**Exercise details:**
Could you copy every entry exactly, dropping the pictures?

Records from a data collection
· · ·

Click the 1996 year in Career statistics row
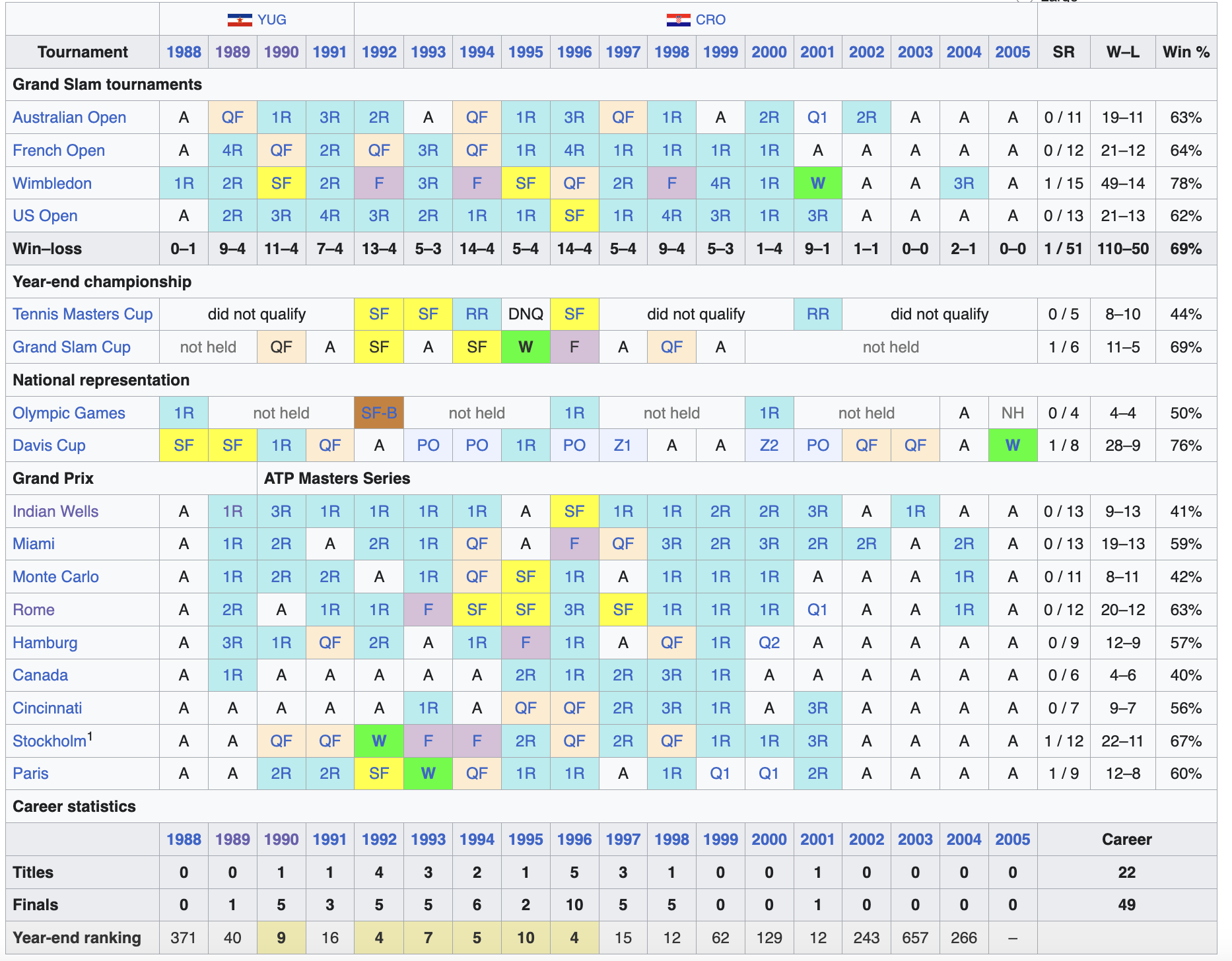1232x961 pixels. point(574,840)
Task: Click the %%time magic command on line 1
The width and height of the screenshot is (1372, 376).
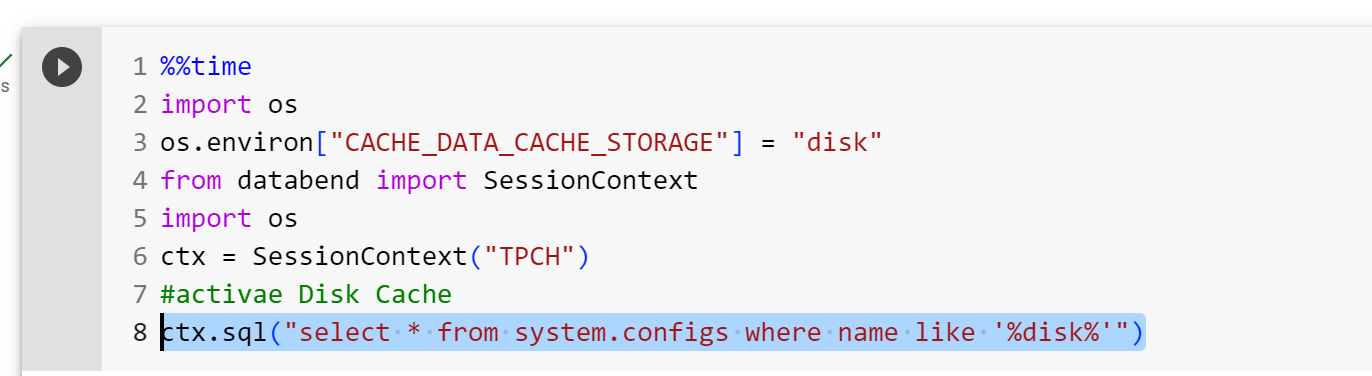Action: [x=206, y=67]
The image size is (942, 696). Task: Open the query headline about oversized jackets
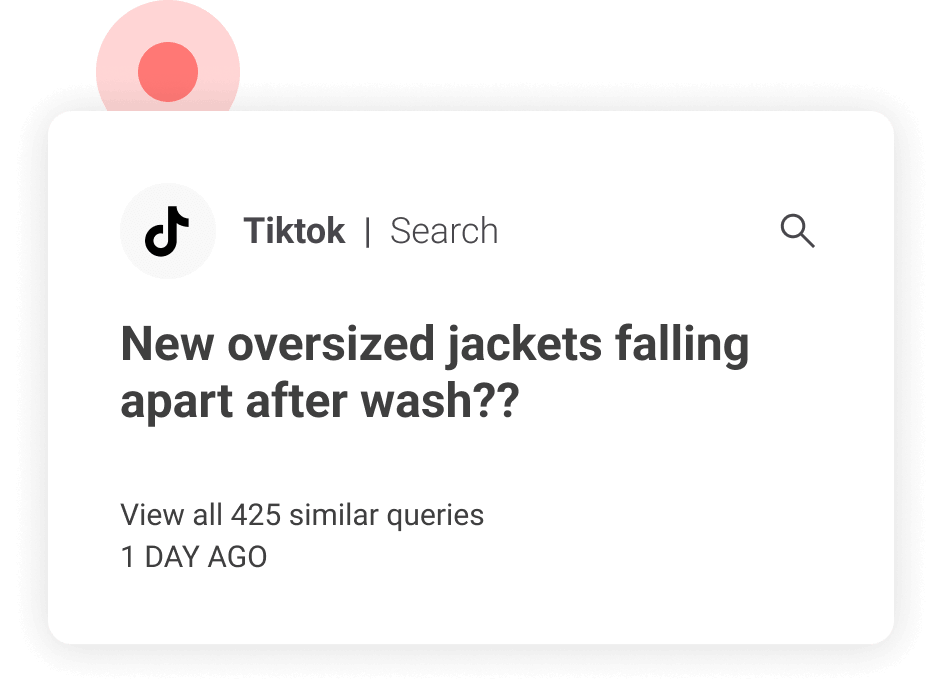(435, 374)
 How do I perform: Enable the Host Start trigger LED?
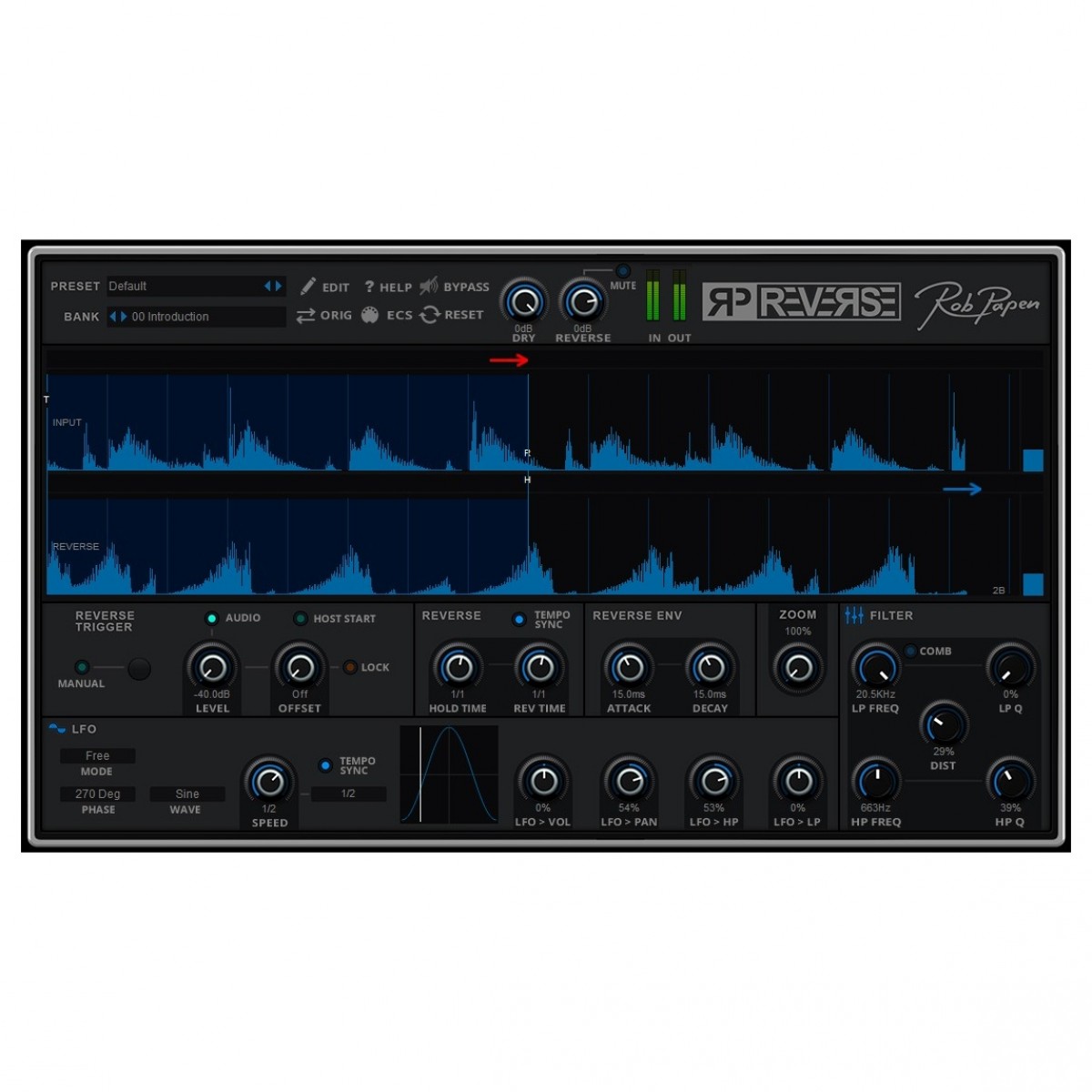(300, 619)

· · ·

**Solution to this exercise:**
Click the 1996 year in Career statistics row
1232x961 pixels. point(574,840)
Task: Click the %%time magic command on line 1
The width and height of the screenshot is (1372, 376).
Action: [x=206, y=67]
The image size is (942, 696). Task: Open the query headline about oversized jackets
(435, 374)
 How do I perform: Enable the Host Start trigger LED?
(300, 619)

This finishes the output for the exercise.